# [Extracto de la fuente]
□ □ □ □ □
La Iglesia española ha condenado, durante muchos años, más veces el terrorismo que el aborto. Pero entre sus documentos subrayo la Instrucción Pastoral de noviembre del 2002 Valoración moral del terrorismo en España, de sus causas y consecuencias, en cuyo número 15 leemos: “Tampoco es admisible el silencio sistemático ante el terrorismo. Esto obliga a todos a expresar responsablemente el rechazo y la condena del terrorismo y de cualquier forma de colaboración con quienes lo ejercitan o lo justifican, particularmente a quienes tienen alguna representación pública o ejercen alguna responsabilidad en la sociedad. No se puede ser neutral ante el terrorismo. Querer serlo resulta un modo de aceptación del mismo y un escándalo público”. Es decir, incluso la neutralidad es ya inmoral.
□ □ □ □ □
# [Datos para revisión]
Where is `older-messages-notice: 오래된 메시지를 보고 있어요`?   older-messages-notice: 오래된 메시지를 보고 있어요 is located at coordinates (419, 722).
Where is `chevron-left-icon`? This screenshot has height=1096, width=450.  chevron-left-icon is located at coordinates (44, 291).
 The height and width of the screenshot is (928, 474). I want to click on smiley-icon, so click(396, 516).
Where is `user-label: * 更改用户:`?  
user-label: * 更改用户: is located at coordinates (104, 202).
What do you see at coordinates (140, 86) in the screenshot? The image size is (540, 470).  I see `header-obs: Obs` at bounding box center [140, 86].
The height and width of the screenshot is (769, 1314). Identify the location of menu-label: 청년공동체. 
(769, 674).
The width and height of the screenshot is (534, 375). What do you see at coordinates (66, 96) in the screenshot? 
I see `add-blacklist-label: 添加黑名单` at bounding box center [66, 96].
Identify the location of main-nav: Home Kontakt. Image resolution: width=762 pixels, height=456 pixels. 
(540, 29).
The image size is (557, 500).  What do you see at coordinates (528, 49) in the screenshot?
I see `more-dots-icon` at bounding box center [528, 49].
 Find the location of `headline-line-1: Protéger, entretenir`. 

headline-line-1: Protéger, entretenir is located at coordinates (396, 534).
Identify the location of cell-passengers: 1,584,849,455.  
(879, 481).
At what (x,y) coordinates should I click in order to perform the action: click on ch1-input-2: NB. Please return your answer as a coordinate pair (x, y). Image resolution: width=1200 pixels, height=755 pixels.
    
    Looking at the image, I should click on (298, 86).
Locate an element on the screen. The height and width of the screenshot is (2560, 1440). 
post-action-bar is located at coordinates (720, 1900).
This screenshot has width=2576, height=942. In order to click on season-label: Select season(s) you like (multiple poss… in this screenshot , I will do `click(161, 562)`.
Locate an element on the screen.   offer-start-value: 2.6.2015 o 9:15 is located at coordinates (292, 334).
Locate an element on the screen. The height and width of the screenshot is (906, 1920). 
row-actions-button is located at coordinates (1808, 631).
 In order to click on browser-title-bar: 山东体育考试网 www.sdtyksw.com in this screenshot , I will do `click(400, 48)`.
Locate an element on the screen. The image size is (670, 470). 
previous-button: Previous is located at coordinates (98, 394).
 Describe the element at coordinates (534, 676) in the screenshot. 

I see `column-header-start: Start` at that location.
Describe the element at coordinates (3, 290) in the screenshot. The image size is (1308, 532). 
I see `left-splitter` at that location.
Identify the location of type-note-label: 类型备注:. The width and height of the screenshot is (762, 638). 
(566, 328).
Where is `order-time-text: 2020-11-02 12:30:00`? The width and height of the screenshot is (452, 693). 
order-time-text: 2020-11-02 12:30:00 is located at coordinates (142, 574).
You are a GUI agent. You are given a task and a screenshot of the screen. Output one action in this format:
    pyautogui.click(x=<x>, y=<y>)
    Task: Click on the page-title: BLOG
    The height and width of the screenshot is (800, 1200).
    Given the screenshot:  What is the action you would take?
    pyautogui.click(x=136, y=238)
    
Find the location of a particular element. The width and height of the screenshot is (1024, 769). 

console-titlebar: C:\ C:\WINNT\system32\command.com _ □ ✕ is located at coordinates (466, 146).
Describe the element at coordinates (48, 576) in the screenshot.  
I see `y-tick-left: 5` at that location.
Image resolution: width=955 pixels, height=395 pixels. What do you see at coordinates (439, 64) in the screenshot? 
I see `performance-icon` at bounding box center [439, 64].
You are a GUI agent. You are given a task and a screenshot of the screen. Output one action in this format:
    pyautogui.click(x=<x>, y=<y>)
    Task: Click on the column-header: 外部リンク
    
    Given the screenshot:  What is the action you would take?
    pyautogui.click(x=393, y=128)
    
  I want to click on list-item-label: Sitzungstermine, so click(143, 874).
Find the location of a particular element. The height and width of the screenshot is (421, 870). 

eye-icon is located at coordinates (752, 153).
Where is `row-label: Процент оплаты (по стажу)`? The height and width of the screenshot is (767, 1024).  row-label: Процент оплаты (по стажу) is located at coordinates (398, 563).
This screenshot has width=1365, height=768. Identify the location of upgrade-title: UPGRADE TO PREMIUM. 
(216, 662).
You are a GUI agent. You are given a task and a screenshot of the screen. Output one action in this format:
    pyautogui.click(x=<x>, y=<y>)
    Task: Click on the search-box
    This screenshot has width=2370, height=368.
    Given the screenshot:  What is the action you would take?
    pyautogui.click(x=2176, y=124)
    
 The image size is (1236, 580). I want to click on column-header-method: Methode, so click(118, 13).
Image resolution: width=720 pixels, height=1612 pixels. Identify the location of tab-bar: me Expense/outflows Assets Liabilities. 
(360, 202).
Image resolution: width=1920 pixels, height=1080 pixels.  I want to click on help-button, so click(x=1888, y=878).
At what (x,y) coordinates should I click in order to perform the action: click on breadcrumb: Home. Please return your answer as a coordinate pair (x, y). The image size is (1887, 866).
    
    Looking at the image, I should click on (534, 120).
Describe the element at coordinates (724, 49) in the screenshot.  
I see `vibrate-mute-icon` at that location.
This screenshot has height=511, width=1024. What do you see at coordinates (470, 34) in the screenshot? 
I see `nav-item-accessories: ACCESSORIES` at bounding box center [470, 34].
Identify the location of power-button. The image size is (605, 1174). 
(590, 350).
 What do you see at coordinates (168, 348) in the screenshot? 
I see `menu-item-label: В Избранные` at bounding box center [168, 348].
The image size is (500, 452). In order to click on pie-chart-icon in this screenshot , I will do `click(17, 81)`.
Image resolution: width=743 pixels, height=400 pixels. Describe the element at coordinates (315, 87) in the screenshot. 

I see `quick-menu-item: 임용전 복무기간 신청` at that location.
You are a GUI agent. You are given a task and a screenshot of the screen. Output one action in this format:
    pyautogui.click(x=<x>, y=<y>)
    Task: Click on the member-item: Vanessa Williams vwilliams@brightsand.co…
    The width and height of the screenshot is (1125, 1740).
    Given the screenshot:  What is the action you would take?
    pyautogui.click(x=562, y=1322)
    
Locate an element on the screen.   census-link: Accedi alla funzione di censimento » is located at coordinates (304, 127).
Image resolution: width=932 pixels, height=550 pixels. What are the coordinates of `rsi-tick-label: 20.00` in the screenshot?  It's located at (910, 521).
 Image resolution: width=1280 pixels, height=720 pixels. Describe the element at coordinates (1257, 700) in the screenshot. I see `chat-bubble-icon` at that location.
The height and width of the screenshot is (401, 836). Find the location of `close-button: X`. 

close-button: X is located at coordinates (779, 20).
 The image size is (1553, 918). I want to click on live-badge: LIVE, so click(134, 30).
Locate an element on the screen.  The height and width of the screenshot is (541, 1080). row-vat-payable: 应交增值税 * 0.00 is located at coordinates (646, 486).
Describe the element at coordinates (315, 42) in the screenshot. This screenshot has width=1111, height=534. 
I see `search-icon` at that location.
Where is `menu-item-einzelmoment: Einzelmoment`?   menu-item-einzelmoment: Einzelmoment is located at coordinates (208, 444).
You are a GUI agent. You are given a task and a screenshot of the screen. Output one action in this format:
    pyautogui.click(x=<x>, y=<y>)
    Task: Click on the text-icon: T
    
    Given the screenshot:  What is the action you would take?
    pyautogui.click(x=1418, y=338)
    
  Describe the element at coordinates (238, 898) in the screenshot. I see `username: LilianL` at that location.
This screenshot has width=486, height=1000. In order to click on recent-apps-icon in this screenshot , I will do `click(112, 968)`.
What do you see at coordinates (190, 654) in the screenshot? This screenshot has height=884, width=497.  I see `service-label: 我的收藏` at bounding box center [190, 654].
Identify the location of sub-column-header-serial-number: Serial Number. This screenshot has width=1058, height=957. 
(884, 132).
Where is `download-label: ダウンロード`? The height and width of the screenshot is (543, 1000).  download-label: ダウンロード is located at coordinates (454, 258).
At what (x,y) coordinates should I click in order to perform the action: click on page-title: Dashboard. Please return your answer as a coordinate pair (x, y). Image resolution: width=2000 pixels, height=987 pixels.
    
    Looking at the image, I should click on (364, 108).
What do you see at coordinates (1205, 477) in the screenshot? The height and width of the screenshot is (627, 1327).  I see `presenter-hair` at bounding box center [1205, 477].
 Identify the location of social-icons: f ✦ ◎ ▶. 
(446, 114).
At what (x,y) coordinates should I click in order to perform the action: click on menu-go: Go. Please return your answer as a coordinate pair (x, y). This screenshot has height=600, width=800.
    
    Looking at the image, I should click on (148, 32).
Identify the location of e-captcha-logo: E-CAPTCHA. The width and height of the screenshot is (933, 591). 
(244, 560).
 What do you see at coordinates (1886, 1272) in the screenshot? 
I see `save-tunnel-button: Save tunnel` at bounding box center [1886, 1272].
□ □ □ □ □
# [Según la información]
- a) Transcriba literalmente el extracto sobre el terrorismo desde "La Iglesia española" hasta "es ya inmoral.".
- b) Según el extracto sobre el terrorismo, ¿qué aspectos se propone valorar moralmente la Instrucción Pastoral de noviembre del 2002, de acuerdo con su título? Enumérelos todos.
- c) De acuerdo con el extracto sobre el terrorismo, ¿en qué número de la Instrucción Pastoral figura la cita reproducida?

# [Respuestas por ítem]
- a)
La Iglesia española ha condenado, durante muchos años, más veces el terrorismo que el aborto. Pero entre sus documentos subrayo la Instrucción Pastoral de noviembre del 2002 Valoración moral del terrorismo en España, de sus causas y consecuencias, en cuyo número 15 leemos: “Tampoco es admisible el silencio sistemático ante el terrorismo. Esto obliga a todos a expresar responsablemente el rechazo y la condena del terrorismo y de cualquier forma de colaboración con quienes lo ejercitan o lo justifican, particularmente a quienes tienen alguna representación pública o ejercen alguna responsabilidad en la sociedad. No se puede ser neutral ante el terrorismo. Querer serlo resulta un modo de aceptación del mismo y un escándalo público”. Es decir, incluso la neutralidad es ya inmoral.

- b)
- El terrorismo en España
- Sus causas
- Sus consecuencias

- c) En el número 15.